→ SOURCE INFORMATION:

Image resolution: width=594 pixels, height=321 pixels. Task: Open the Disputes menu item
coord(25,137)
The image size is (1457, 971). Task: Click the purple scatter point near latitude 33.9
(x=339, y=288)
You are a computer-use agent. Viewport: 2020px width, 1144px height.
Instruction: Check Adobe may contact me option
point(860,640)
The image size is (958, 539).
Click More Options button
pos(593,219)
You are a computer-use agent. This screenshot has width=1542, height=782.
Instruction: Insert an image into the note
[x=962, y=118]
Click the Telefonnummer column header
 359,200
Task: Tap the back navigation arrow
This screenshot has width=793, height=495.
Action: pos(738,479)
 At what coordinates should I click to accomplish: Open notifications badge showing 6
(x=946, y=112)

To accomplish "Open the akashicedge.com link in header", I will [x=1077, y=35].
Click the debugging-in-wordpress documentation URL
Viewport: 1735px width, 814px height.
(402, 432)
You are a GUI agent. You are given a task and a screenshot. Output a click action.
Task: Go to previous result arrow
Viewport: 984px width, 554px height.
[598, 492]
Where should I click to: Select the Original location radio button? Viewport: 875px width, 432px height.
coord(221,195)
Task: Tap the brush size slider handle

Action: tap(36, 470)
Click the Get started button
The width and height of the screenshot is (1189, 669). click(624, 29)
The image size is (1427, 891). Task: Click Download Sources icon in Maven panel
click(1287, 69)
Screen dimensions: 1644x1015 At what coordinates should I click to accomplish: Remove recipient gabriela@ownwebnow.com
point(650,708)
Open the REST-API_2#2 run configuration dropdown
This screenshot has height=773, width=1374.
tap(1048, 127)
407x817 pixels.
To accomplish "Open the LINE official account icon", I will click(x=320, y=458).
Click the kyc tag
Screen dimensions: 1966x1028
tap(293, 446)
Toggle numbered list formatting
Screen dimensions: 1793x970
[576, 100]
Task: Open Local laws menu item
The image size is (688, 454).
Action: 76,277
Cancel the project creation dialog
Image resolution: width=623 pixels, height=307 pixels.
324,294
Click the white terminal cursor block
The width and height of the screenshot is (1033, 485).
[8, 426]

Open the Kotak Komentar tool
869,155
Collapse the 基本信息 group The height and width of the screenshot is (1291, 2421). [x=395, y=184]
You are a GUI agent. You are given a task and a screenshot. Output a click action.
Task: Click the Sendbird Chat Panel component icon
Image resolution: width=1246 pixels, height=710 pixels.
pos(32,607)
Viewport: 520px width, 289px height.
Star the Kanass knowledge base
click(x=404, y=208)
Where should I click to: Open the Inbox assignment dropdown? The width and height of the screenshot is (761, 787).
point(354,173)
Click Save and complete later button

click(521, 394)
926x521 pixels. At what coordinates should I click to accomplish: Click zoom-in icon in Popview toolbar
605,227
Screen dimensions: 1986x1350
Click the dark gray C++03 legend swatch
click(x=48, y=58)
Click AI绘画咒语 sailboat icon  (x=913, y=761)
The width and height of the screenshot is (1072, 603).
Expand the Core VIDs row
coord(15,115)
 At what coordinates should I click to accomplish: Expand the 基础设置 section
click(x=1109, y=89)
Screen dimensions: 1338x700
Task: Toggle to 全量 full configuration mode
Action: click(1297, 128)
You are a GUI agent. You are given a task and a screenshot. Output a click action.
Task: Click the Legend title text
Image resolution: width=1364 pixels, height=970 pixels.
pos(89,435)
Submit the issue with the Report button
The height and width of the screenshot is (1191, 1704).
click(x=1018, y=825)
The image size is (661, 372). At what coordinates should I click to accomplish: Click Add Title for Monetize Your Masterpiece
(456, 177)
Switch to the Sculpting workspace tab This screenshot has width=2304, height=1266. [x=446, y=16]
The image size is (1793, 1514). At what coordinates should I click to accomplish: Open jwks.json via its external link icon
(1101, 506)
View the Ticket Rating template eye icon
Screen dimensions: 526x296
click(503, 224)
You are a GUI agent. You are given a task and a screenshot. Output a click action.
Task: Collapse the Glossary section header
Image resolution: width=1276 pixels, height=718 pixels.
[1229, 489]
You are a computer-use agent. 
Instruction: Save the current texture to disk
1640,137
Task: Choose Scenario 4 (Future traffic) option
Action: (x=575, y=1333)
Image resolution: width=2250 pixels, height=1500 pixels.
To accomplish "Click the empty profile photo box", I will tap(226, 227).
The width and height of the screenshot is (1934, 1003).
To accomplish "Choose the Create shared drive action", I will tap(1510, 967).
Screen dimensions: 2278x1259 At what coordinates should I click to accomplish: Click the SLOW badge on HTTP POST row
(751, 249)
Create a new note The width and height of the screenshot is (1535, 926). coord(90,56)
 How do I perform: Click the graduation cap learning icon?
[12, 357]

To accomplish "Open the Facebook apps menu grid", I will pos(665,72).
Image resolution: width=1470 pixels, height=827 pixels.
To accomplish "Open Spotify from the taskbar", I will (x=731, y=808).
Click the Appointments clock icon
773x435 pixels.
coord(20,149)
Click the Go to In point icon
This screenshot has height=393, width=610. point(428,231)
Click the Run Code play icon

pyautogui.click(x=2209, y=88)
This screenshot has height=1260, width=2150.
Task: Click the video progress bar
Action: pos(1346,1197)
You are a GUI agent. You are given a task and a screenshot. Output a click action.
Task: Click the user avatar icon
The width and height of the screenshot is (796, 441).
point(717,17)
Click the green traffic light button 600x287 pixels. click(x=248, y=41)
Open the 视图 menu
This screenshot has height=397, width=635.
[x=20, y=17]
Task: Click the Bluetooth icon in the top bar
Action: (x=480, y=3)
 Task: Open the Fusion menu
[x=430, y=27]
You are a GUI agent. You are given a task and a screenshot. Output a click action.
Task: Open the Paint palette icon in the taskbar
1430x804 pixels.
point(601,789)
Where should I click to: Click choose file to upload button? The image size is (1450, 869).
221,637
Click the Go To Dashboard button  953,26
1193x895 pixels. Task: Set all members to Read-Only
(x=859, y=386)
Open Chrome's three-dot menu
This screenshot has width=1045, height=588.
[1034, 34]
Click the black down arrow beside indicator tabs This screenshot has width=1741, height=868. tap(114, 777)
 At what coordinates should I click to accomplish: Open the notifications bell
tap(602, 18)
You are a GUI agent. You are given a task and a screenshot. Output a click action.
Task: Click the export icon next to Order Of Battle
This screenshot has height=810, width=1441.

→ WHAT YOU NEED TO DO: What you write must match the records above line for line.

→ ANSWER SECTION:
Image resolution: width=594 pixels, height=321 pixels. Task: Open the Disputes menu item
coord(25,137)
The image size is (1457, 971). Task: Click the purple scatter point near latitude 33.9
(x=339, y=288)
You are a computer-use agent. Viewport: 2020px width, 1144px height.
Instruction: Check Adobe may contact me option
point(860,640)
The image size is (958, 539).
Click More Options button
pos(593,219)
You are a computer-use agent. This screenshot has width=1542, height=782.
Instruction: Insert an image into the note
[x=962, y=118]
Click the Telefonnummer column header
 359,200
Task: Tap the back navigation arrow
This screenshot has width=793, height=495.
Action: pos(738,479)
 At what coordinates should I click to accomplish: Open notifications badge showing 6
(x=946, y=112)

To accomplish "Open the akashicedge.com link in header", I will [x=1077, y=35].
Click the debugging-in-wordpress documentation URL
Viewport: 1735px width, 814px height.
(402, 432)
You are a GUI agent. You are given a task and a screenshot. Output a click action.
Task: Go to previous result arrow
Viewport: 984px width, 554px height.
[598, 492]
Where should I click to: Select the Original location radio button? Viewport: 875px width, 432px height.
coord(221,195)
Task: Tap the brush size slider handle

Action: tap(36, 470)
Click the Get started button
The width and height of the screenshot is (1189, 669). click(624, 29)
The image size is (1427, 891). Task: Click Download Sources icon in Maven panel
click(1287, 69)
Screen dimensions: 1644x1015 At what coordinates should I click to accomplish: Remove recipient gabriela@ownwebnow.com
point(650,708)
Open the REST-API_2#2 run configuration dropdown
This screenshot has height=773, width=1374.
tap(1048, 127)
407x817 pixels.
To accomplish "Open the LINE official account icon", I will click(x=320, y=458).
Click the kyc tag
Screen dimensions: 1966x1028
tap(293, 446)
Toggle numbered list formatting
Screen dimensions: 1793x970
[576, 100]
Task: Open Local laws menu item
The image size is (688, 454).
Action: 76,277
Cancel the project creation dialog
Image resolution: width=623 pixels, height=307 pixels.
324,294
Click the white terminal cursor block
The width and height of the screenshot is (1033, 485).
[8, 426]

Open the Kotak Komentar tool
869,155
Collapse the 基本信息 group The height and width of the screenshot is (1291, 2421). [x=395, y=184]
You are a GUI agent. You are given a task and a screenshot. Output a click action.
Task: Click the Sendbird Chat Panel component icon
Image resolution: width=1246 pixels, height=710 pixels.
pos(32,607)
Viewport: 520px width, 289px height.
Star the Kanass knowledge base
click(x=404, y=208)
Where should I click to: Open the Inbox assignment dropdown? The width and height of the screenshot is (761, 787).
point(354,173)
Click Save and complete later button

click(521, 394)
926x521 pixels. At what coordinates should I click to accomplish: Click zoom-in icon in Popview toolbar
605,227
Screen dimensions: 1986x1350
Click the dark gray C++03 legend swatch
click(x=48, y=58)
Click AI绘画咒语 sailboat icon  (x=913, y=761)
The width and height of the screenshot is (1072, 603).
Expand the Core VIDs row
coord(15,115)
 At what coordinates should I click to accomplish: Expand the 基础设置 section
click(x=1109, y=89)
Screen dimensions: 1338x700
Task: Toggle to 全量 full configuration mode
Action: click(1297, 128)
You are a GUI agent. You are given a task and a screenshot. Output a click action.
Task: Click the Legend title text
Image resolution: width=1364 pixels, height=970 pixels.
pos(89,435)
Submit the issue with the Report button
The height and width of the screenshot is (1191, 1704).
click(x=1018, y=825)
The image size is (661, 372). At what coordinates should I click to accomplish: Click Add Title for Monetize Your Masterpiece
(456, 177)
Switch to the Sculpting workspace tab This screenshot has width=2304, height=1266. [x=446, y=16]
The image size is (1793, 1514). At what coordinates should I click to accomplish: Open jwks.json via its external link icon
(1101, 506)
View the Ticket Rating template eye icon
Screen dimensions: 526x296
click(503, 224)
You are a GUI agent. You are given a task and a screenshot. Output a click action.
Task: Collapse the Glossary section header
Image resolution: width=1276 pixels, height=718 pixels.
[1229, 489]
You are a computer-use agent. 
Instruction: Save the current texture to disk
1640,137
Task: Choose Scenario 4 (Future traffic) option
Action: (x=575, y=1333)
Image resolution: width=2250 pixels, height=1500 pixels.
To accomplish "Click the empty profile photo box", I will tap(226, 227).
The width and height of the screenshot is (1934, 1003).
To accomplish "Choose the Create shared drive action", I will tap(1510, 967).
Screen dimensions: 2278x1259 At what coordinates should I click to accomplish: Click the SLOW badge on HTTP POST row
(751, 249)
Create a new note The width and height of the screenshot is (1535, 926). coord(90,56)
 How do I perform: Click the graduation cap learning icon?
[12, 357]

To accomplish "Open the Facebook apps menu grid", I will pos(665,72).
Image resolution: width=1470 pixels, height=827 pixels.
To accomplish "Open Spotify from the taskbar", I will (x=731, y=808).
Click the Appointments clock icon
773x435 pixels.
coord(20,149)
Click the Go to In point icon
This screenshot has height=393, width=610. point(428,231)
Click the Run Code play icon

pyautogui.click(x=2209, y=88)
This screenshot has height=1260, width=2150.
Task: Click the video progress bar
Action: pos(1346,1197)
You are a GUI agent. You are given a task and a screenshot. Output a click action.
Task: Click the user avatar icon
The width and height of the screenshot is (796, 441).
point(717,17)
Click the green traffic light button 600x287 pixels. click(x=248, y=41)
Open the 视图 menu
This screenshot has height=397, width=635.
[x=20, y=17]
Task: Click the Bluetooth icon in the top bar
Action: (x=480, y=3)
 Task: Open the Fusion menu
[x=430, y=27]
You are a GUI agent. You are given a task and a screenshot. Output a click action.
Task: Open the Paint palette icon in the taskbar
1430x804 pixels.
point(601,789)
Where should I click to: Click choose file to upload button? The image size is (1450, 869).
221,637
Click the Go To Dashboard button  953,26
1193x895 pixels. Task: Set all members to Read-Only
(x=859, y=386)
Open Chrome's three-dot menu
This screenshot has width=1045, height=588.
[1034, 34]
Click the black down arrow beside indicator tabs This screenshot has width=1741, height=868. tap(114, 777)
 At what coordinates should I click to accomplish: Open the notifications bell
tap(602, 18)
You are a GUI agent. You are given a task and a screenshot. Output a click action.
Task: Click the export icon next to Order Of Battle
This screenshot has height=810, width=1441.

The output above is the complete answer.